No-code path: webhooks in n8n
If writing an Express server and a worker is more than you need, n8n’s Webhook trigger gives you the same primitives in a visual editor. It supports signature verification (HMAC node), built-in queueing on the n8n queue-mode worker pool, and a Wait node for async processing. For prototypes and internal workflows the no-code path ships in 20 minutes. For customer-facing production payments, write the code. See the deeper walk-through in The Ultimate API Pipeline Stack for 2026.
Observability: the part you forget until 4 a.m.
- Log every webhook with provider, event id, event type, signature-valid flag, and processing latency. Index on event id for forensics.
- Alert on queue depth (more than 50 events backed up = something is wrong) and on failed-signature rate (sudden spike = someone is probing your endpoint).
- Use Hookdeck or Svix in production if you cannot afford to build the queue + retry layer yourself. They handle signature verification, retries, and replay for a flat fee per million events.
- Use ngrok or Hookdeck CLI in development to receive real provider webhooks against localhost. Faking payloads with curl will not catch signature bugs.
“A webhook receiver has one job: take the brick, put it on the conveyor belt, say thank you. Everything else happens downstream.”
Frequently asked questions
Frequently asked questions
What is the difference between a webhook and an API?
An API is a request-response interface you call when you want data. A webhook is the opposite — a provider calls your URL with an HTTP POST when an event happens. APIs are pull; webhooks are push.
How do I test a webhook locally?
Use ngrok or the Hookdeck CLI to expose your local server with a public URL, register that URL with the provider (Stripe, GitHub, Shopify dashboards all support custom URLs for test mode), and trigger real events. Faking payloads with curl skips signature verification, which is where most bugs live.
What status code should a webhook endpoint return?
Return 200 (or 2xx) as soon as you have accepted the event — do not wait for the work to finish. Return 4xx if the signature is invalid or the payload is malformed; the provider will not retry.
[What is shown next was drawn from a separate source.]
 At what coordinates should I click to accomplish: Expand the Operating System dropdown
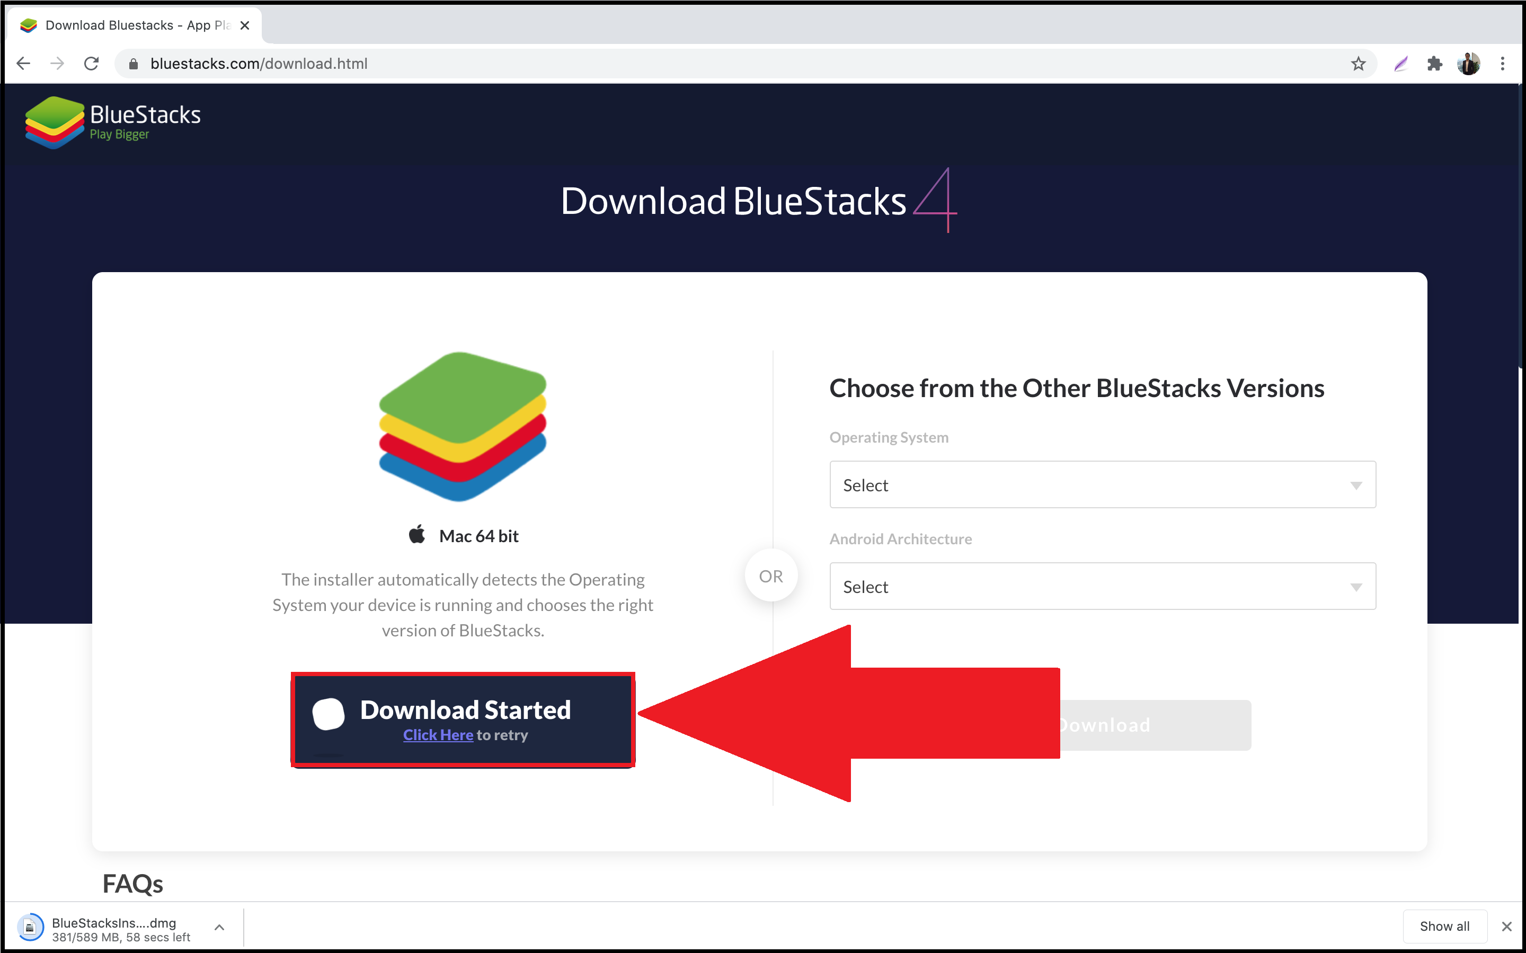click(x=1102, y=485)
Return 5xx if you genuinely failed and want a retry.
How do I prevent duplicate webhook events from being processed twice?
Two layers: dedupe at the queue level using the provider’s event id as the job id, then dedupe at the database level using a unique-constraint table of processed event ids. Both are needed because the queue dedupes within a TTL window and the database dedupes forever.
How long should a webhook take to respond?
Under one second is the safe target. Stripe and Shopify time out at 5 seconds, GitHub at 10. If your handler does more than verify-and-queue, you are too slow.
Should I use a managed service like Hookdeck or build my own webhook receiver?
Build your own if you have one or two providers and an engineer who likes Redis. Use Hookdeck or Svix when you have five or more sources, need to fan out to multiple destinations, or cannot lose an event during a deploy. The break-even is roughly $99 a month versus a half-day of engineering per quarter.